--- Source material ---

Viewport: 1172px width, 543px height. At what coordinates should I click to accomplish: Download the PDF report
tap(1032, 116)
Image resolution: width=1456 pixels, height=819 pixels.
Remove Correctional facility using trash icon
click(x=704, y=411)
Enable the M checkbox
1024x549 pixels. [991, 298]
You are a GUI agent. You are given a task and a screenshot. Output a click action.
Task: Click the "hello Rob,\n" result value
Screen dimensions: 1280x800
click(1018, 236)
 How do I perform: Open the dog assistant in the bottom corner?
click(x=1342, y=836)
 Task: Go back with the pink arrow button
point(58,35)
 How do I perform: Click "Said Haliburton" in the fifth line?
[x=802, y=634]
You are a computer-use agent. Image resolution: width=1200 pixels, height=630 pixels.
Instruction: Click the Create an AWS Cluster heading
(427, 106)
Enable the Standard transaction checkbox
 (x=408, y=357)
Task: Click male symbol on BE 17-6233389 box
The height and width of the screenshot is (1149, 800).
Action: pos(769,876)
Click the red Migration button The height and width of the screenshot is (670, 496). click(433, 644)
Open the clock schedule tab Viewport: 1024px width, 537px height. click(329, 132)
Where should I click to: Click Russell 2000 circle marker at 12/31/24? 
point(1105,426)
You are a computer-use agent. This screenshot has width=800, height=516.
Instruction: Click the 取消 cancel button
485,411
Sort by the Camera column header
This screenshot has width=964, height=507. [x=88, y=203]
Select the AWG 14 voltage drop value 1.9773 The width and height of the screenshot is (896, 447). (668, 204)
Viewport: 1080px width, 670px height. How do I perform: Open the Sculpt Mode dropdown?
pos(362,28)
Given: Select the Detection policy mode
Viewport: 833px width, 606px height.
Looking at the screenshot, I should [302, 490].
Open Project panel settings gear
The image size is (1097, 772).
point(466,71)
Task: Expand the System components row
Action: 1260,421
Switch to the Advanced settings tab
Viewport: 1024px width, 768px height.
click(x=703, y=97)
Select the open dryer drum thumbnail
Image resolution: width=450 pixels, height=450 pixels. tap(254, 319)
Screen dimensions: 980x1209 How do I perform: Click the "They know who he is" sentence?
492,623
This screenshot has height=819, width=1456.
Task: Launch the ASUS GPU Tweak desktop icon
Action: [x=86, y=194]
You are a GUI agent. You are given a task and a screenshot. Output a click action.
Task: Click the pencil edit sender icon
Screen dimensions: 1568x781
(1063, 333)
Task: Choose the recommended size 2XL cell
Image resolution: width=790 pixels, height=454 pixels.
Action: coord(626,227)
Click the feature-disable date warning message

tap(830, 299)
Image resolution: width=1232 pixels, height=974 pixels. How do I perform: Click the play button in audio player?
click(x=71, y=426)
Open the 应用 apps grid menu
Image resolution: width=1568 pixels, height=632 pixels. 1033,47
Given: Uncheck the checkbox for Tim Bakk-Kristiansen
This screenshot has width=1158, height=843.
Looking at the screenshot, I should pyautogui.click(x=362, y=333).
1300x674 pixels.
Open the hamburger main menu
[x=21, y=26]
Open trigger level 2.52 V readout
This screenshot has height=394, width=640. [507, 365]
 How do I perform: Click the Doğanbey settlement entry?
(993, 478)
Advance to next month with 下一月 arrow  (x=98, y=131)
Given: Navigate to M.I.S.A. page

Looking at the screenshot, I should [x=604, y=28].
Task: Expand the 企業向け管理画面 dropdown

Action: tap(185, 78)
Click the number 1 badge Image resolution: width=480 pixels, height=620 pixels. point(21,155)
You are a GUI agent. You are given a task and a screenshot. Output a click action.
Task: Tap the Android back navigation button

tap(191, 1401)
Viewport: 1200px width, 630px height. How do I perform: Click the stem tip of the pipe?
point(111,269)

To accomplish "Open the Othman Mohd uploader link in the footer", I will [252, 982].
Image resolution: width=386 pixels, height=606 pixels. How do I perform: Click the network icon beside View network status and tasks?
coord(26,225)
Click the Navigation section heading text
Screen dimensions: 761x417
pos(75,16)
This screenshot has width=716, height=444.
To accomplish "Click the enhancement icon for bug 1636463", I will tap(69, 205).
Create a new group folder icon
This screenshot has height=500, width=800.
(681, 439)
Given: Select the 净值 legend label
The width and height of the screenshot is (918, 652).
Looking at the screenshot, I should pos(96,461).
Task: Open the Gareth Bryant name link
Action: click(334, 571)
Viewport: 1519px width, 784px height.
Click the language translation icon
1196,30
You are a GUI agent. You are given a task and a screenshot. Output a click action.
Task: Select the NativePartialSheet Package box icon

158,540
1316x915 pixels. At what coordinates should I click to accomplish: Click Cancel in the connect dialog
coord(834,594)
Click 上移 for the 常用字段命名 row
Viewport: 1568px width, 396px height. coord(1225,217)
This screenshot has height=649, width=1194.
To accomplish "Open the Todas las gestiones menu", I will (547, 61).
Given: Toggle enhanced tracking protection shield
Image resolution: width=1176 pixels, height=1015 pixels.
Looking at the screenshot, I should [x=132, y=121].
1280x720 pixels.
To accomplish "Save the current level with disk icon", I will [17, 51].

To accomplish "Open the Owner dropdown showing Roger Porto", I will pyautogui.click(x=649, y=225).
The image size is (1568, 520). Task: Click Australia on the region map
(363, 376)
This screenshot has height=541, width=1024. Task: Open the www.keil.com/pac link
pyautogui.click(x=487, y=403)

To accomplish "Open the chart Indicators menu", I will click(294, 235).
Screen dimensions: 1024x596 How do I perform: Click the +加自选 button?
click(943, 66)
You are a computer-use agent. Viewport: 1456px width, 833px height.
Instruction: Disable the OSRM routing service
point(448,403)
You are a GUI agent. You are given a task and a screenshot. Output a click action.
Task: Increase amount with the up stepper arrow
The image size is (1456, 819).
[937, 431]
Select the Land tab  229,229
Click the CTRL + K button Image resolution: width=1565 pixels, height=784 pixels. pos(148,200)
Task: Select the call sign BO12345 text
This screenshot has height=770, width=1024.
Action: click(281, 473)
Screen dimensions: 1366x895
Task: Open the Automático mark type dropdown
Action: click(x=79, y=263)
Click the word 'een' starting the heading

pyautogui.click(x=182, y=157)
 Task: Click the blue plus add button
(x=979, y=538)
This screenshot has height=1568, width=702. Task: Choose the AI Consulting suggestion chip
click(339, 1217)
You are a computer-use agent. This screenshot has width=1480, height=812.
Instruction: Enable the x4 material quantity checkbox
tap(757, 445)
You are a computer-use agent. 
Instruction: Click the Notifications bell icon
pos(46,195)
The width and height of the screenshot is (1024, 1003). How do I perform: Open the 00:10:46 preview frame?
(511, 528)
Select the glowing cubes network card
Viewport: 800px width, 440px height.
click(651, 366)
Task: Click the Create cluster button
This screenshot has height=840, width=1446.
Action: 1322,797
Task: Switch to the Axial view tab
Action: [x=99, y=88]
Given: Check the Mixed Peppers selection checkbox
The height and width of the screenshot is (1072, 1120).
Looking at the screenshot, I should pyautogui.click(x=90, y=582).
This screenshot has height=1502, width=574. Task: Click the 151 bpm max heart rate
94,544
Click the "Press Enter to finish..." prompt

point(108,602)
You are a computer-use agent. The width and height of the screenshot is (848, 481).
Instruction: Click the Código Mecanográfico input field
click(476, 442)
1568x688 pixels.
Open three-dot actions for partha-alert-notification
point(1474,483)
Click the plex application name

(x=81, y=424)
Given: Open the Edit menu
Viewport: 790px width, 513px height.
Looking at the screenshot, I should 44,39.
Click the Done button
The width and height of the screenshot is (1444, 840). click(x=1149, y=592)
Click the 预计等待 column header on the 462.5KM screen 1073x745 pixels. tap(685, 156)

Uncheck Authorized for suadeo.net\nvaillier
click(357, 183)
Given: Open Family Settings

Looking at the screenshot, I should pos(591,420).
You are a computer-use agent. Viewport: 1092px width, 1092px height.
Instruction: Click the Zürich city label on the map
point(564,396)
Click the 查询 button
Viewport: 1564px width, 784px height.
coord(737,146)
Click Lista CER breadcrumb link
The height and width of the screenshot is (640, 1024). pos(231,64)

---

● Exercise instructions
Where the listing above has a line with "Task: Click male symbol on BE 17-6233389 box", start there, and output every line exactly through the line with "Task: Click the pencil edit sender icon", which is also included.

● Your response
Task: Click male symbol on BE 17-6233389 box
The height and width of the screenshot is (1149, 800).
Action: pos(769,876)
Click the red Migration button The height and width of the screenshot is (670, 496). click(433, 644)
Open the clock schedule tab Viewport: 1024px width, 537px height. click(329, 132)
Where should I click to: Click Russell 2000 circle marker at 12/31/24? 
point(1105,426)
You are a computer-use agent. This screenshot has width=800, height=516.
Instruction: Click the 取消 cancel button
485,411
Sort by the Camera column header
This screenshot has width=964, height=507. [x=88, y=203]
Select the AWG 14 voltage drop value 1.9773 The width and height of the screenshot is (896, 447). (668, 204)
Viewport: 1080px width, 670px height. How do I perform: Open the Sculpt Mode dropdown?
pos(362,28)
Given: Select the Detection policy mode
Viewport: 833px width, 606px height.
Looking at the screenshot, I should [302, 490].
Open Project panel settings gear
The image size is (1097, 772).
point(466,71)
Task: Expand the System components row
Action: 1260,421
Switch to the Advanced settings tab
Viewport: 1024px width, 768px height.
click(x=703, y=97)
Select the open dryer drum thumbnail
Image resolution: width=450 pixels, height=450 pixels. tap(254, 319)
Screen dimensions: 980x1209 How do I perform: Click the "They know who he is" sentence?
492,623
This screenshot has height=819, width=1456.
Task: Launch the ASUS GPU Tweak desktop icon
Action: [x=86, y=194]
You are a GUI agent. You are given a task and a screenshot. Output a click action.
Task: Click the pencil edit sender icon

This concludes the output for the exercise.